## SET EXERCISE
Revise all the items below, changing every "GUI agent" to "screen assistant" and leaving everything else the same. Omit the pictures from your answer.

## Screen grounding examples

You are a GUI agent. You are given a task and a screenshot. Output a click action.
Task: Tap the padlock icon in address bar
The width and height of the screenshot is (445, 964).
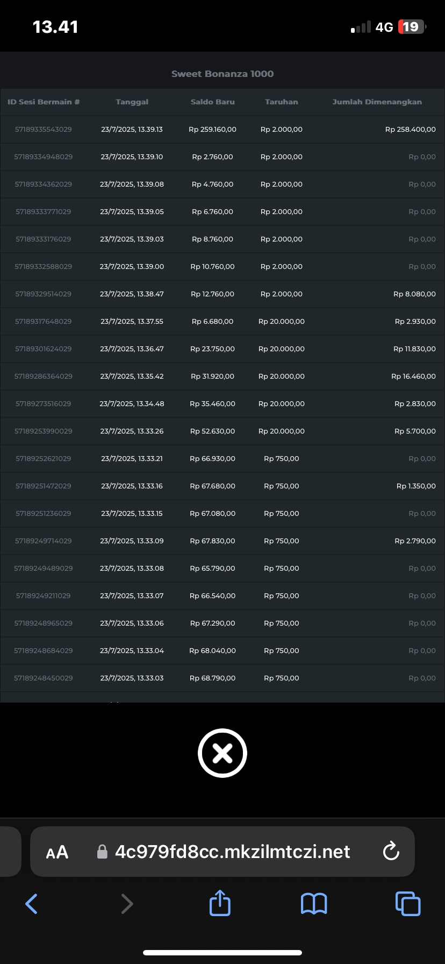(102, 852)
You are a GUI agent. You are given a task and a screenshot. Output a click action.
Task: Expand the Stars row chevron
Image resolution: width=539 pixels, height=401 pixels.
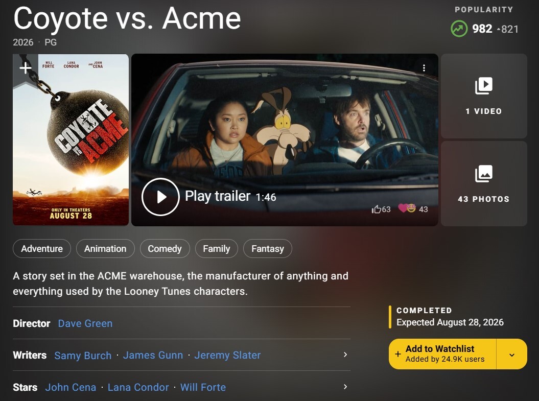click(345, 387)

## RESPONSE TO THIS EXERCISE
You are a screen assistant. You are given a task and a screenshot. Output a click action.
Task: Tap the padlock icon in address bar
The width and height of the screenshot is (445, 964).
(102, 852)
You are a screen assistant. You are given a task and a screenshot. Output a click action.
Task: Expand the Stars row chevron
Image resolution: width=539 pixels, height=401 pixels.
click(345, 387)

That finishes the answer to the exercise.